By then she was mostly bedridden, but it was a fine day and we were all there—Clifford and Mary, my parents. She was wheeled to the table, presented with her lunch on a tray that slotted into the frame of the chair. The housekeeper brought out the soup in a white china tureen shaped like a giant cauliflower, and there were potatoes and salad and ham on the table. I was told off for dipping my fingers into the melted butter at the bottom of the potato bowl. Meredith helped Caroline to eat, sometimes feeding her the way you feed a baby. Meredith frowned as she did it; pinched her lips tightly together. Caroline’s hair was thin. I could see her scalp through it and it
did
look papery. The conversation went on around her, and I kept my eyes carefully on my plate. Only once did she speak up and, though her voice was louder than I expected, the words crept out ponderously.
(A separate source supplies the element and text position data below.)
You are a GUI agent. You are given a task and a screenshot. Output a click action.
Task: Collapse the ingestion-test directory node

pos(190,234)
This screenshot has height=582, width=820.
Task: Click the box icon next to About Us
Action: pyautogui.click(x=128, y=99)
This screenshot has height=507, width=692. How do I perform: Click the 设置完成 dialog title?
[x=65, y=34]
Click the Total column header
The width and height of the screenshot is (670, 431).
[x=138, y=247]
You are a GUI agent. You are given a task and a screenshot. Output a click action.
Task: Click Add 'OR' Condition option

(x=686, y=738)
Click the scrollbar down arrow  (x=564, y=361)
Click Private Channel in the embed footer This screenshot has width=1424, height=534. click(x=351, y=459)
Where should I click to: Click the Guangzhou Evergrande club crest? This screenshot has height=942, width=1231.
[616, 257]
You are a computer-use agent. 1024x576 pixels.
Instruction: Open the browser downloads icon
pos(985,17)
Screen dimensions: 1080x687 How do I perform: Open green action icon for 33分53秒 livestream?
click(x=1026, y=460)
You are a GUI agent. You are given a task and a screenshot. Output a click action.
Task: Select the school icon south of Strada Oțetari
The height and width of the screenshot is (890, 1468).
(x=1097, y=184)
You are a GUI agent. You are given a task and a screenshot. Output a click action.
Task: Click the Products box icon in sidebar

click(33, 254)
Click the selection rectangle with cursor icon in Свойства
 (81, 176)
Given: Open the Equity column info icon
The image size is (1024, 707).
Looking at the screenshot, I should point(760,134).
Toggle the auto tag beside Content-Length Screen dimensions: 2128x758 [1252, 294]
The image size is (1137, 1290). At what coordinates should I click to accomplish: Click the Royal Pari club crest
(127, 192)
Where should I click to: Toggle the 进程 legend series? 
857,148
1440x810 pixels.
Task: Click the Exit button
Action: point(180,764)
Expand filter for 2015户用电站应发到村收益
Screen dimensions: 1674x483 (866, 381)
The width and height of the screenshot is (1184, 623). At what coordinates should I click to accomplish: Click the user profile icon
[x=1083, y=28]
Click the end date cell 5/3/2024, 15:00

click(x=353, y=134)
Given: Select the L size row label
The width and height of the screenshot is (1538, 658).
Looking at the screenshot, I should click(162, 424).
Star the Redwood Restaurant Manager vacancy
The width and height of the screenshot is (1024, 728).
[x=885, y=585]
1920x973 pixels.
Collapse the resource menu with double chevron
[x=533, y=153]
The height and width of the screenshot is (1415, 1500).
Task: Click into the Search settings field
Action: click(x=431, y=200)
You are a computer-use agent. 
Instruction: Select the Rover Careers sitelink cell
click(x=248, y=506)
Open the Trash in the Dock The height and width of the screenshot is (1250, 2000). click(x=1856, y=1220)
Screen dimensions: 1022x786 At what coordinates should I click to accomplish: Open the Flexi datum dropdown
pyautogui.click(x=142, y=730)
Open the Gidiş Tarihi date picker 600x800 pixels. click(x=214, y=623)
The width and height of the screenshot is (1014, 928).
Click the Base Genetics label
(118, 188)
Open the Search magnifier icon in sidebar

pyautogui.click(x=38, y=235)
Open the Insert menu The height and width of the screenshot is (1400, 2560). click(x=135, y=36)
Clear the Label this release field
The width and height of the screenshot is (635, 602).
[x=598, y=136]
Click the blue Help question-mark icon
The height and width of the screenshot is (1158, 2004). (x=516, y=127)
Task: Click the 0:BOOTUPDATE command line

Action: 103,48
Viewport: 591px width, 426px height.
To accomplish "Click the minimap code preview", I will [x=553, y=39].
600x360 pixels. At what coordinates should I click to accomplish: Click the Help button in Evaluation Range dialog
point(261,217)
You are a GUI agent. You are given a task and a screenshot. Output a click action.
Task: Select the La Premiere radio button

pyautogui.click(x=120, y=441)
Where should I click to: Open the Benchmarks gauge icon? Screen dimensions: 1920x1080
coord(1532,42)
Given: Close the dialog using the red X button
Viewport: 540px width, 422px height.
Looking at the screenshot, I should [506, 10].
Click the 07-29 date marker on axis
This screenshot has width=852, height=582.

“Is that man Dinsdale still alive?” She dropped her fork as she spoke, as if holding it and speaking were too many things to do at once. It clattered loudly, down onto the paving slabs.

“No, Mother. He’s not,” Meredith answered, and I burned with the knowledge that there were in fact many Dinsdales, alive and well not two hundred meters from where we sat. I knew better than to speak at the table. Caroline made a small sound, high and wavering, which could have been anything. Satisfaction, perhaps. “I believe his son is, however,” Meredith added.

“Can’t you get
rid
of him, child?” Caroline asked, and I was as puzzled to hear Meredith called
child
as I was outraged at the question. Across the table, Henry smirked, kicked me in the shin.

“No more than you could,” Meredith countered.

“Travellers,” Caroline mumbled. “They were meant to go. They were meant to move on,” she said.

“They go. And then they come back again,” Meredith muttered. “And sadly there is very little I can do about it.” At this Caroline went still. An unnatural pause, as if she was going to say something else. Everybody at the table waited, but she did not speak again. Meredith folded her napkin crisply onto her lap, began to serve herself with salad. But the frown stayed, knitted between her brows, and when I looked at Caroline she was staring out across the lawn, eyes boring into the far trees as though she could see straight through them. Her head wobbled on her neck, and from time to time her hands would twitch involuntarily, but that far, pale gaze never wavered.